In his weekly economic and market report, Mr Oliver reiterated his position that the Reserve Bank of Australia’s rate-hiking cycle has now “gone too far” and could risk a recession — suggesting that the risk of recession is now “very high at around 50 per cent”.
Mr Oliver explained: “Our assessment remains that the RBA has already done enough to slow the economy and bring inflation back to target and we are seeing clear evidence of slowing demand in terms of falling real retail sales, falling building approvals, slowing plans for growth in business investment, slowing GDP growth, and early indications of a slowing jobs market.
“As such, we think the RBA should leave rates on hold for several months and allow more time to assess the impact of past rate hikes.”
Indeed, Mr Oliver has been calling for a pause to the cash rate for the last few months, stating in May that he didn’t believe the central bank was “allowing enough time to let the lagged impact of past hikes show up”.
In his weekly report on Friday (23 June), the AMP economist noted that the RBA’s tightening bias, consistently high inflation, poor productivity growth, and “the rising impetus to wages growth” (particularly flowing from the higher-than-expected minimum and award wage increases as well as increasing uses of wage increases tied to current, rather than target, inflation) “all point to the RBA raising rates again”.
“Reflecting this, we are allowing for another 0.25 per cent hike in either July or August and another one in September taking the cash rate to 4.6 per cent,” he said.
According to Mr Oliver, the release of the Monthly Consumer Price Index Indicator for May (released on Wednesday, 28 June), will have an influence on when the RBA hikes rates.
He said he expects the monthly CPI data to show a “sharp fall back to 6.0 per cent after April’s rebound to 6.8 per cent” based on the drop in petrol prices in May and “the base effect of a 0.7 per cent monthly increase in May last year dropping out of the annual calculation”.
Mr Oliver continued: “This could create space for the RBA to skip another rate hike in July and wait till August before moving again. Note, however, that the monthly Inflation Indicator is very volatile and is yet to really prove its usefulness beyond creating more noise for money market traders and something for economists and others to commentate on.”
He said that, as a result, he believes the risk of recession is now “very high”.
“Consumer spending is almost certain to start going backwards later this year and into next year as the 4 per cent plus cash rate will push debt servicing costs into record territory as a share of household income,” he said.

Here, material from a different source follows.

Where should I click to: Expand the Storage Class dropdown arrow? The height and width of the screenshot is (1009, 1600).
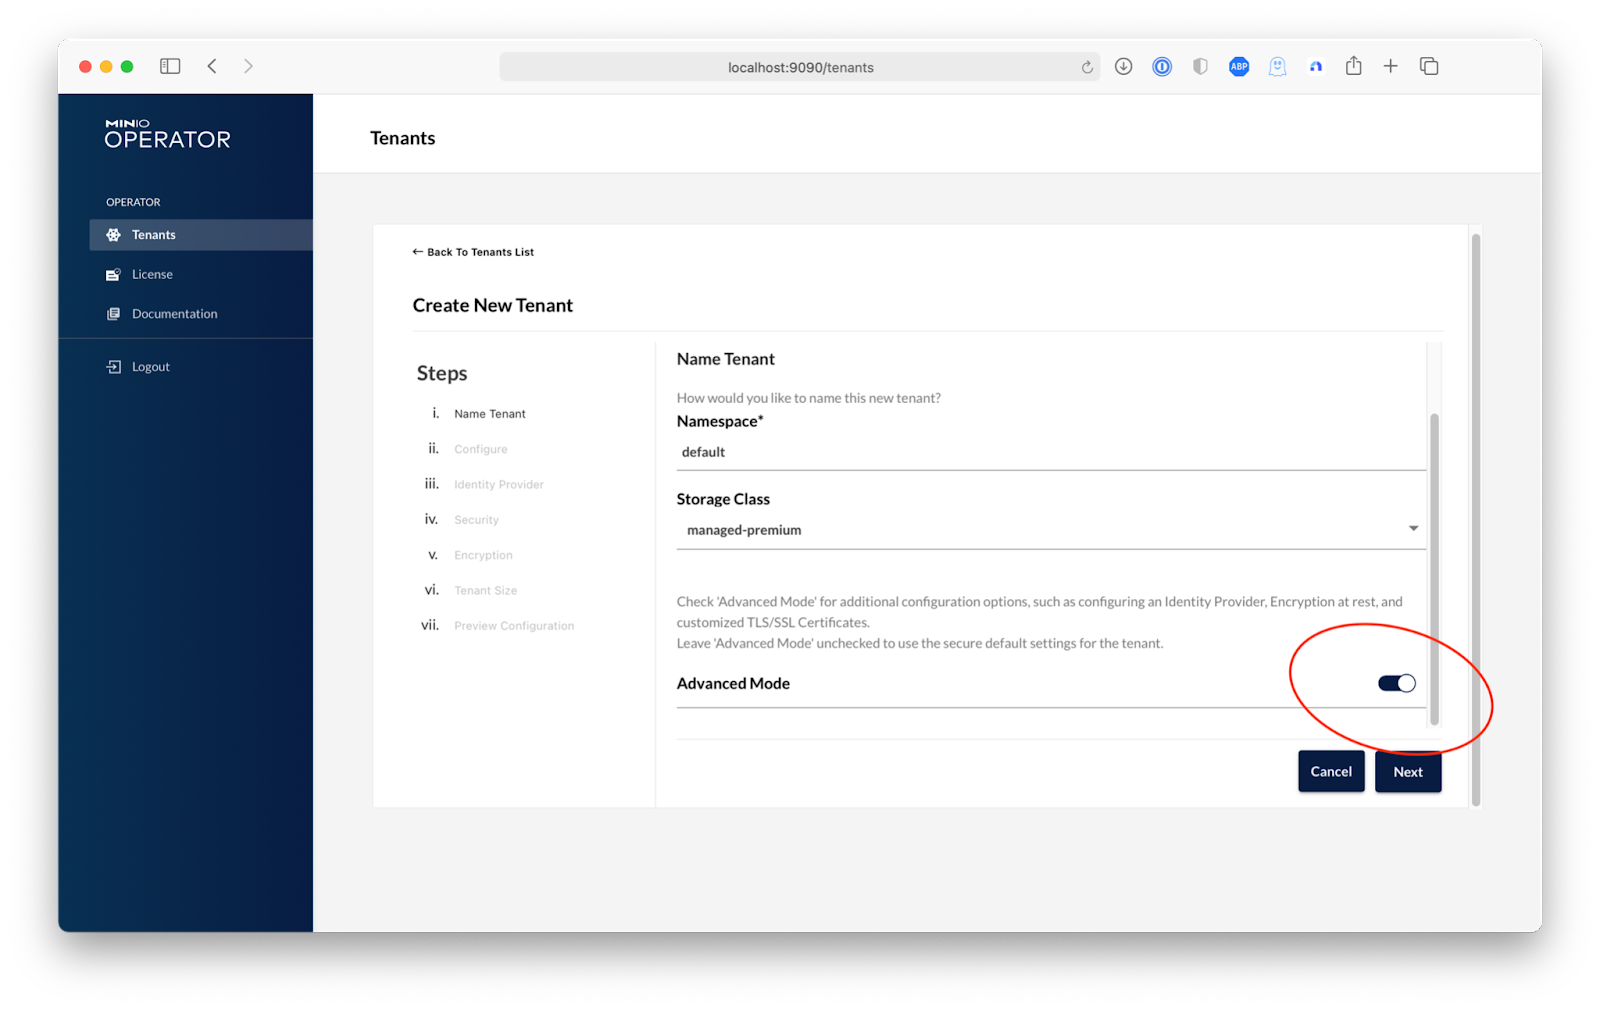(x=1413, y=529)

The AMP economist added that the RBA’s own analysis has estimated that 15 per cent of households with a variable rate mortgage (equating to around 1 million people) will be cash flow negative by year end, but that this was based on a cash rate of 3.75 per cent cash rate “and we are now well beyond this”.
He estimated that “the next few months are likely to be rough” for investment markets, given high recession and earnings risks, uncertainty around US banks, and “poor seasonality out to around September/October”.
“We remain of the view that shares will do okay on a 12-month view as central banks ease up as inflation cools — with the ongoing decline in our US Pipeline Inflation Indicator being supportive in this regard — but the next few months are likely to be rough,” Mr Oliver concluded.